▸ **What you will do**
**a.** Reproduce the passage from the conclusions on auxiliary task discovery, from "Figure2: Left: The" up to and including "hallway auxiliary tasks.".
**b.** Write what follows the end of the conclusions on auxiliary task discovery.

5. CONCLUSIONS AND FUTURE WORK

In this paper, we proposed a new method for auxiliary task discovery. The proposed method uses a generate-and-test approach. We also introduced a new measure of auxiliary task usefulness. Through careful experimentation, we showed that: 1) The proposed tester reasonably evaluates the auxiliary tasks. 2) The generate-and-test method improves over the baseline with no auxiliary tasks. 3) The auxiliary tasks discovered by the generate-and-test method are reasonably good. 4) The representation induced by the auxiliary tasks discovered by generate-and-test has lower redundancy compared to the baseline with no auxiliary tasks. An interesting future work would be to investigate different generators and testers for auxiliary tasks. For example, to improve the generator, one idea is to to sample subgoals from the replay buffer instead of generating random subgoals. This would be similar to the idea of hindsight experience replay (Andrychowicz et al., 2017) . Another idea to test for the generator is to generate featureattainment auxiliary tasks instead of subgoal-reaching auxiliary tasks. For feature-attainment auxiliary tasks, the goal is to maximize a feature of the state representation (Sutton et al., 2022) . In this paper, we took a first step toward designing a functional generate-and-test method auxiliary task discovery. However, there is a big space of ideas to try for designing the generator and the tester. Another future direction is to combine the meta-learning approaches with the proposed generateand-test method. The meta-learning approaches can be used to refine the auxiliary tasks discovered by generate-and-test. It would be interesting to test the combination of meta-learning with generateand-test in the three tested environments and see if their combination will result in discovering good auxiliary tasks, outperforming both approaches in isolation.



Figure2: Left: The four-rooms environment with the good and bad hand-designed auxiliary tasks shown in red and blue respectively. Middle: Hallway and corner auxiliary tasks improved and hurt the performance respectively. Right: The proposed tester evaluated the hand-designed auxiliary tasks well, giving higher utility to the hallway auxiliary tasks.

▸ **Data for locating displayed items**
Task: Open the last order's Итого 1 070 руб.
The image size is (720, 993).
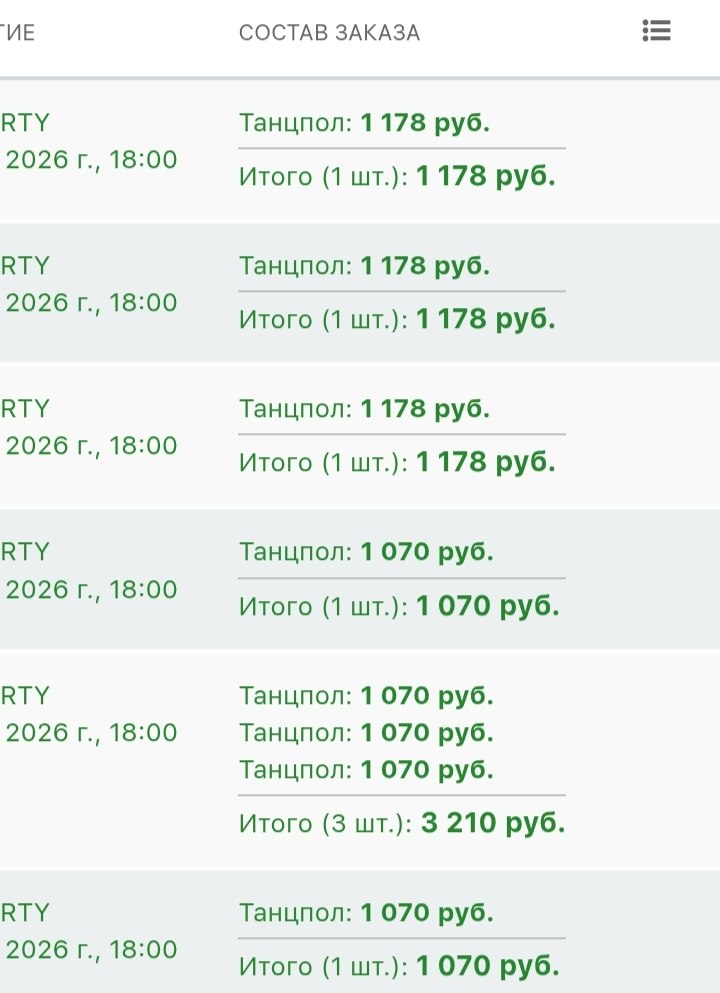Action: pos(399,966)

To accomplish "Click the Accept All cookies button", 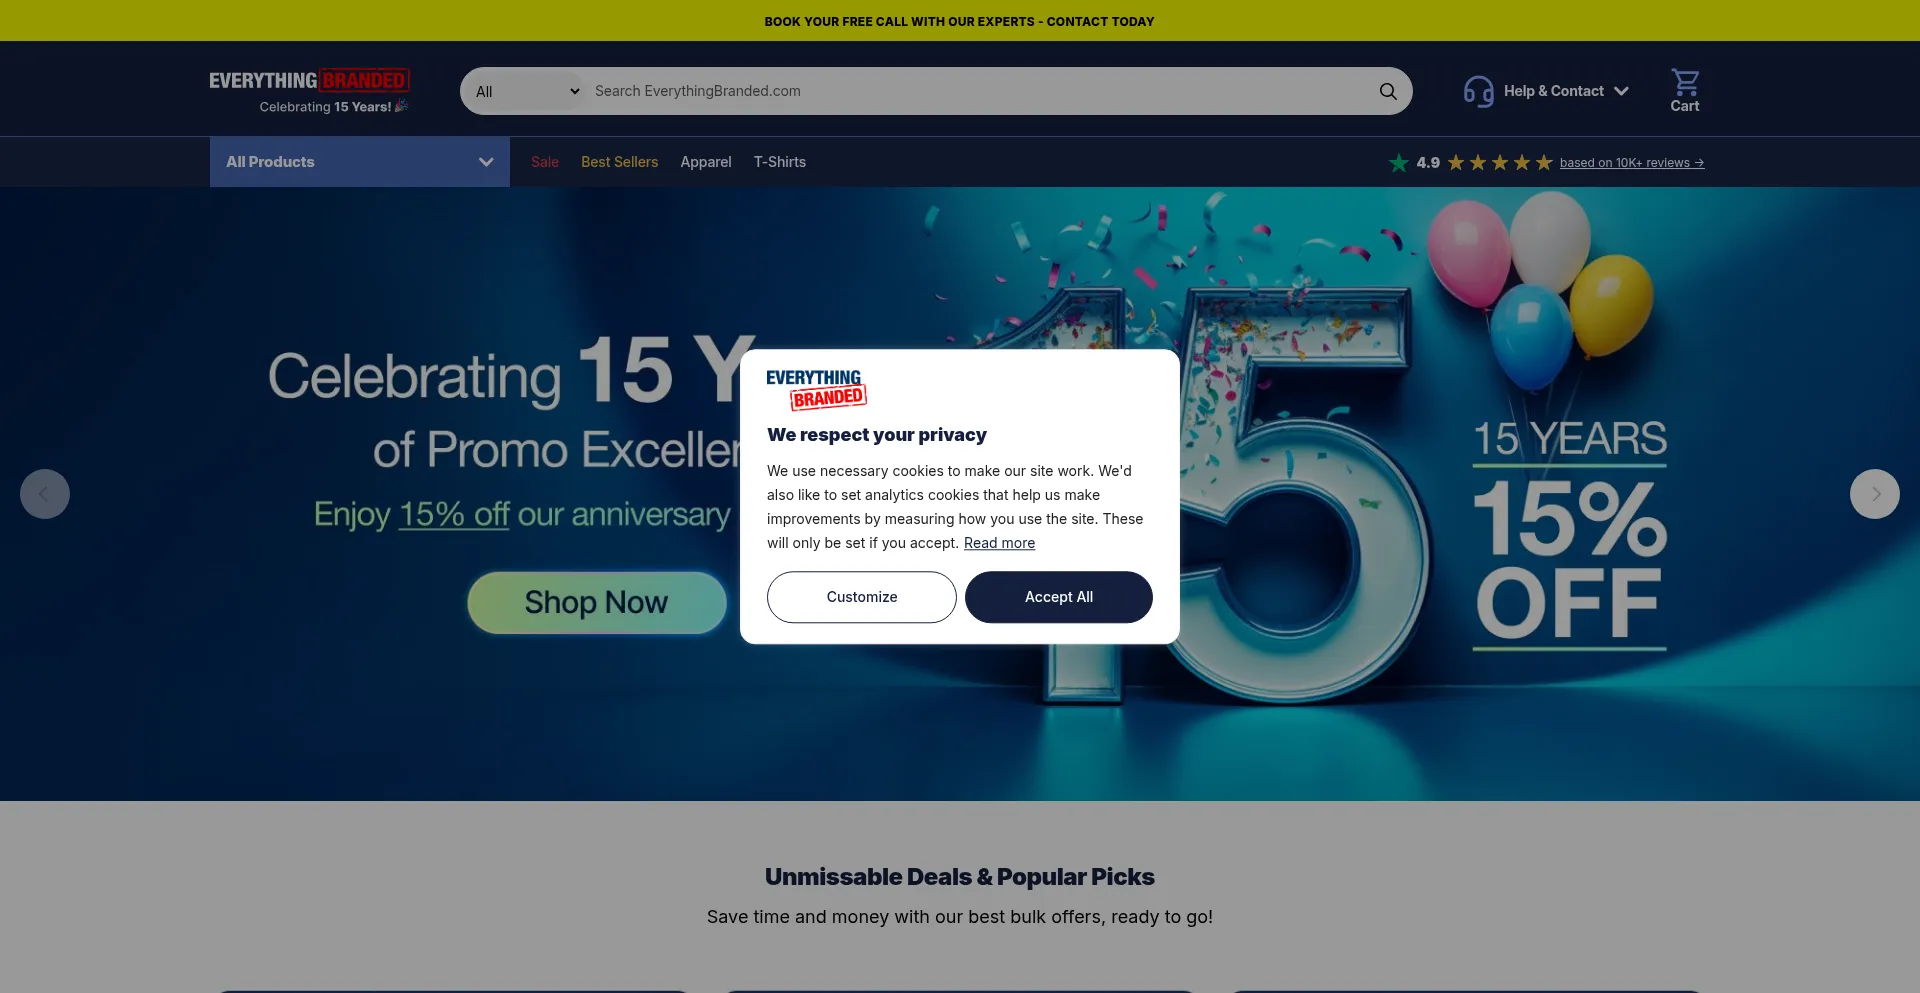I will point(1059,597).
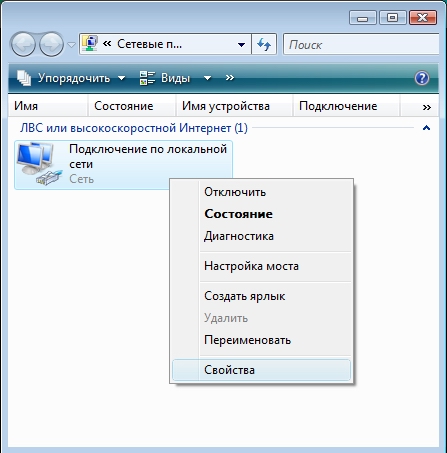Screen dimensions: 447x453
Task: Select the local area connection icon
Action: (x=39, y=163)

▸ **Expected outputs**
**a.**
Figure2: Left: The four-rooms environment with the good and bad hand-designed auxiliary tasks shown in red and blue respectively. Middle: Hallway and corner auxiliary tasks improved and hurt the performance respectively. Right: The proposed tester evaluated the hand-designed auxiliary tasks well, giving higher utility to the hallway auxiliary tasks.

**b.**
Figure3: The learning curves for the proposed generate-and-test method (green), the baseline with no auxiliary tasks (orange), the baseline with fixed random auxiliary tasks (black), and the baseline with good and bad hand-designed auxiliary tasks (red and blue). The results are averaged over 30 runs. The proposed generate-and-test method improved over the baseline with no auxiliary tasks. The hand-designed good and bad auxiliary tasks respectively improved and hurt the performance. Generate-and-test also outperformed the baseline with fixed random auxiliary tasks. Fixed random auxiliary tasks also resulted in performance gain over the baseline.

Figure4: Example discovered auxiliary tasks in the three environments. Generate-and-test discovered reasonably good auxiliary tasks: In the gridworld environments, the subgoals corresponding to the discovered auxiliary tasks were close to the goal states. In the pinball environment, the discovered auxiliary tasks were more concentrated in the central areas.

Figure5: The learning curves corresponding to the discovered auxiliary tasks. The discovered auxiliary tasks were kept fixed throughout learning. The discovered auxiliary tasks improved over the baseline of no auxiliary tasks.

Figure6: The stable rank of the weight matrix from the input layer to the hidden layer over episodes. The results are averaged over 10 runs. The combination of the base learning system with the generate-and-test method resulted in a representation with a higher stable rank compared to the case of only having the base learning system. This suggests that the auxiliary tasks discovered by generate-and-test resulted in a representation with lower redundancy.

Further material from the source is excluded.